Caveat on Tough Margin Rules

CHICAGO - Higher margin requirements on stock index futures would not reduce volatility in the stock market, a Federal Reserve Bank of Chicago economist has concluded.

In the Chicago Fed's June newsletter, economist Jim Moser wrote that Federal Reserve Board efforts to dampen speculation and volatility by raising margin requirements do not work and, in fact, can be counterproductive.

Mr. Moser contends that speculation helps temper volatility because speculators often take positions opposite to the way the market is moving.

Lesson from History

He argues against increasing the cash margin for Standard & Poor's 500 index futures from the current 11%. A 50% requirement on stock investments has been in effect since 1975.

A measure of percentage changes in S&P 500 futures "does not suggest an important change in volatility has occurred since 1982," when the instrument was introduced, Mr. Moser said.

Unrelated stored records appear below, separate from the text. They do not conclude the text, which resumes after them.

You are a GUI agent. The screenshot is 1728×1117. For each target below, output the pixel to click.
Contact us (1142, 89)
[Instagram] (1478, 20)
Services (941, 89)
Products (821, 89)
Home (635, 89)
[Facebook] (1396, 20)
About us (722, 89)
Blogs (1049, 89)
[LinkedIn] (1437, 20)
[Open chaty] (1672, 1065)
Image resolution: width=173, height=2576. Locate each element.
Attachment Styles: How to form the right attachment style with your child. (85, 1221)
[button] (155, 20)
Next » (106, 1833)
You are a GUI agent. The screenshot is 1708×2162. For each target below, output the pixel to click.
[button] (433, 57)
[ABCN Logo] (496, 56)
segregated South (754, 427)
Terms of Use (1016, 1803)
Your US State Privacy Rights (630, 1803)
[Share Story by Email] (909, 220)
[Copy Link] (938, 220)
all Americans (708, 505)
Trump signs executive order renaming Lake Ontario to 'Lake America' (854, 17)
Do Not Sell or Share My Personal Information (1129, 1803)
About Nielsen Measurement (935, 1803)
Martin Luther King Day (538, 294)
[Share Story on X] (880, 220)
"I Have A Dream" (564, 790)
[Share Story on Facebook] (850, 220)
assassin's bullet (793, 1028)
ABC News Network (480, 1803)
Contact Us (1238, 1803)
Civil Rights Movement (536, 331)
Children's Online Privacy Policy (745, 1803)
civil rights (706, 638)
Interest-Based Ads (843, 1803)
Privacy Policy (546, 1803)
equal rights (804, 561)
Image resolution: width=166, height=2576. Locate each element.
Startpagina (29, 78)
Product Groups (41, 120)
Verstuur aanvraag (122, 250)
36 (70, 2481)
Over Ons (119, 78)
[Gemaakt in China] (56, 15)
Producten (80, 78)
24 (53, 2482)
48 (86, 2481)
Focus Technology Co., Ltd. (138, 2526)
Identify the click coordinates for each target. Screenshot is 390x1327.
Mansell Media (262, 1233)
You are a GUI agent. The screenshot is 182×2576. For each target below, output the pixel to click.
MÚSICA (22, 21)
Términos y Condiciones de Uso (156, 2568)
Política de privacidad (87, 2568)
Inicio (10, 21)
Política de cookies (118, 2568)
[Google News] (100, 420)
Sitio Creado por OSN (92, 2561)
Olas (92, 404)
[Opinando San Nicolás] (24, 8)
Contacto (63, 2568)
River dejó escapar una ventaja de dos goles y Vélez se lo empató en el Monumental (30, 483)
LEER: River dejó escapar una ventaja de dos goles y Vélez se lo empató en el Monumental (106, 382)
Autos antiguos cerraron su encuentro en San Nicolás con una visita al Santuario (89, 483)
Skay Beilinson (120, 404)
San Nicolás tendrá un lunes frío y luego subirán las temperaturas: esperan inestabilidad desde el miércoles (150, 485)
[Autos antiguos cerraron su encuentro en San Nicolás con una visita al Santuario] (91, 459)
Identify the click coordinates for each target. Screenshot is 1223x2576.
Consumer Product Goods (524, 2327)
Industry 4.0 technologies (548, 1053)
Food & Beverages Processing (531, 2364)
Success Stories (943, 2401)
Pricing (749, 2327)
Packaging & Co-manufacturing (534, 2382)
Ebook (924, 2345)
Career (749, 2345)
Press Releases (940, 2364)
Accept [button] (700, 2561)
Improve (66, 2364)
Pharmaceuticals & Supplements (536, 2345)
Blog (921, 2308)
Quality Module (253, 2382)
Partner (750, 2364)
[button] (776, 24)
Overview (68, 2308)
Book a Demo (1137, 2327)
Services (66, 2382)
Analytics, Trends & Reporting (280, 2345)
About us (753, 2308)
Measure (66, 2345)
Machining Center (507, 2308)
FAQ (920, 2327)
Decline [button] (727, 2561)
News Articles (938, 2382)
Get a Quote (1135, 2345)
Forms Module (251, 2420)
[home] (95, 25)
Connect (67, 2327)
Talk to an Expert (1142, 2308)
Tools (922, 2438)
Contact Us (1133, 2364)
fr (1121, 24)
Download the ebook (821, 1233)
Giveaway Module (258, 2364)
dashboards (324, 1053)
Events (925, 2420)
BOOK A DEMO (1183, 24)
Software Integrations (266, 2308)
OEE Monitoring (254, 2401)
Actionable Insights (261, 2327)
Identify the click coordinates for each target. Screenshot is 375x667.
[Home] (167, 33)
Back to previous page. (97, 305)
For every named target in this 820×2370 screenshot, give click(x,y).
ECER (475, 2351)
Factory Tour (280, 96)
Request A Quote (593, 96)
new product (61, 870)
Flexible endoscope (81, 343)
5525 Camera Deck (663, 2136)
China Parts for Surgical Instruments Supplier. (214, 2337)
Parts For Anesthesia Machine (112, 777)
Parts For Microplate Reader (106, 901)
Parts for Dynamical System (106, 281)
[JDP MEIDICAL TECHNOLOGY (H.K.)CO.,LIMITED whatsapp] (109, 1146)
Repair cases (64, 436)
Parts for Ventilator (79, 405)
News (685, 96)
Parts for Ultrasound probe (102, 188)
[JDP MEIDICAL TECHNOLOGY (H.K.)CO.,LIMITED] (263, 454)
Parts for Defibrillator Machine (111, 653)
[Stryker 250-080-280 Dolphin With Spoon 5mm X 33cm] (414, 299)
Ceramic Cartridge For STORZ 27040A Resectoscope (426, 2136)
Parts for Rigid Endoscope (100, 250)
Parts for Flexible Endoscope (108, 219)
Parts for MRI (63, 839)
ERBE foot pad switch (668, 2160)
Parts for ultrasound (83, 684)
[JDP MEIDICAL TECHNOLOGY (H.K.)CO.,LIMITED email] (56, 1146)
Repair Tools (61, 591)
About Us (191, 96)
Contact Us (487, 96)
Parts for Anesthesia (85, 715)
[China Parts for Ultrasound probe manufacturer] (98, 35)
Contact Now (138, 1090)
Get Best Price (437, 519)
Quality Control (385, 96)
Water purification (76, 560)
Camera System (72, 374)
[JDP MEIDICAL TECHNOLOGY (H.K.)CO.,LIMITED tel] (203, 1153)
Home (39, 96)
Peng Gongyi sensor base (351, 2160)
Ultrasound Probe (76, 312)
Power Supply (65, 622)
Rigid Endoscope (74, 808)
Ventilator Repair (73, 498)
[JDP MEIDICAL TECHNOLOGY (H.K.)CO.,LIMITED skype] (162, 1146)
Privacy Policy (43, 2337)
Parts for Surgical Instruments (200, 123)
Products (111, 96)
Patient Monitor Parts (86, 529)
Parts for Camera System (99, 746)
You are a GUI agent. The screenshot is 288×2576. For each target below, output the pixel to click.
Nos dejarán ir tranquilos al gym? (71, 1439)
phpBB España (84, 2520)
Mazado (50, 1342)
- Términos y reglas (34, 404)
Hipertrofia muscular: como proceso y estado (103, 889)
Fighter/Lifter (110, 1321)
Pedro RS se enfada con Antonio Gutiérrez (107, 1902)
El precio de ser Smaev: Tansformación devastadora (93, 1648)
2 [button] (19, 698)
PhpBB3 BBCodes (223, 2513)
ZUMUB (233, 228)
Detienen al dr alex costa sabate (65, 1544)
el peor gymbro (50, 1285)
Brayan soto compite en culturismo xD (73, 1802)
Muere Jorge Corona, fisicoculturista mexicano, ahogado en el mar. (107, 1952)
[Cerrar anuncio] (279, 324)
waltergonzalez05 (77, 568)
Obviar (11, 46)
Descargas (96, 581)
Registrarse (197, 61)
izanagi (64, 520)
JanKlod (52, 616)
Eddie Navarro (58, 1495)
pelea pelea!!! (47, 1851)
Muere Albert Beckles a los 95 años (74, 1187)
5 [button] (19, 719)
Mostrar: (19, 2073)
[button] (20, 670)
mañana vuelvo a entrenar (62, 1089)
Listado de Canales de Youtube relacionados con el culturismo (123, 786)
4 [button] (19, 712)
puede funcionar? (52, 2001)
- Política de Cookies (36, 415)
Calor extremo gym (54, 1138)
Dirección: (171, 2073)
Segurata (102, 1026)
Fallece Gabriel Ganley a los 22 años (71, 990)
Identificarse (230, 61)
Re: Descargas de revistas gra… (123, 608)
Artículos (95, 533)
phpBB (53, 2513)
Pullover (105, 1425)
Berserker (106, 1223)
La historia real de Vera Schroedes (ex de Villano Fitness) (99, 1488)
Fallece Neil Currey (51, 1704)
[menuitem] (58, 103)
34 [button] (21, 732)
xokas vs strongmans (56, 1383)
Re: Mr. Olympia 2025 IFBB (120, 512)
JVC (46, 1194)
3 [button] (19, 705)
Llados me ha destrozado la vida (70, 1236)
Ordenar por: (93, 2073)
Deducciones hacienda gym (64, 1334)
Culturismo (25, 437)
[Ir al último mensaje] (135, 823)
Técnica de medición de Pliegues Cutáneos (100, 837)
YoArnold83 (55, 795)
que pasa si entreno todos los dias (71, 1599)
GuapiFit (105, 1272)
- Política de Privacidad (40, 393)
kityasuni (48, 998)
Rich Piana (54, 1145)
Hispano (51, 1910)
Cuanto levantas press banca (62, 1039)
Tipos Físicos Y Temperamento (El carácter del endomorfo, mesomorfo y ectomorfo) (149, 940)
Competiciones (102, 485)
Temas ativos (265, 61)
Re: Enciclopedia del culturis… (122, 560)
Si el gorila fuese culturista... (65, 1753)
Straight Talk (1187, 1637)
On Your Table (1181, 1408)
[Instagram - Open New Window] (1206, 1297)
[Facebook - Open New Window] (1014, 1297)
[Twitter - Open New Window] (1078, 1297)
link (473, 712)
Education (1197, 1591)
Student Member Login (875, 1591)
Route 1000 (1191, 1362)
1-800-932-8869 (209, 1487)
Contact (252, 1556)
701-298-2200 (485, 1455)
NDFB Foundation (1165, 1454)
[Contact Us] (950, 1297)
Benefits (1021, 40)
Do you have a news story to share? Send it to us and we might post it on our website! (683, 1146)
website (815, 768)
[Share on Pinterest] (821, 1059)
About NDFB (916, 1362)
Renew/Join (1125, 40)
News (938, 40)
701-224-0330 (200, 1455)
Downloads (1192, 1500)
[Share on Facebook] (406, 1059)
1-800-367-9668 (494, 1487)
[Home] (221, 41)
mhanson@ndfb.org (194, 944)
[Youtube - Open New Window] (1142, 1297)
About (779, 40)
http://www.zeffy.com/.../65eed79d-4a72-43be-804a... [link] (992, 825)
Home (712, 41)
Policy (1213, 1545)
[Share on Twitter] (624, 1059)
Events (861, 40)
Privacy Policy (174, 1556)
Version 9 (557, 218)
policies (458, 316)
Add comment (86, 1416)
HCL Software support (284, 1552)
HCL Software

Before 1975 the Federal Reserve Board made repeated margin-rule changes aimed at smoothing market fluctuations, Mr. Moser said. But repeated reviews show this approach is headed for failure, he said.

By tinkering with margins, regulators take aim at too small a portion of trading activity to have a big impact, he said.

Also, though margin rules restrict using stock as collateral for loans to buy securities, the rule is skirted by basing loans on other assets, Mr. Moser said.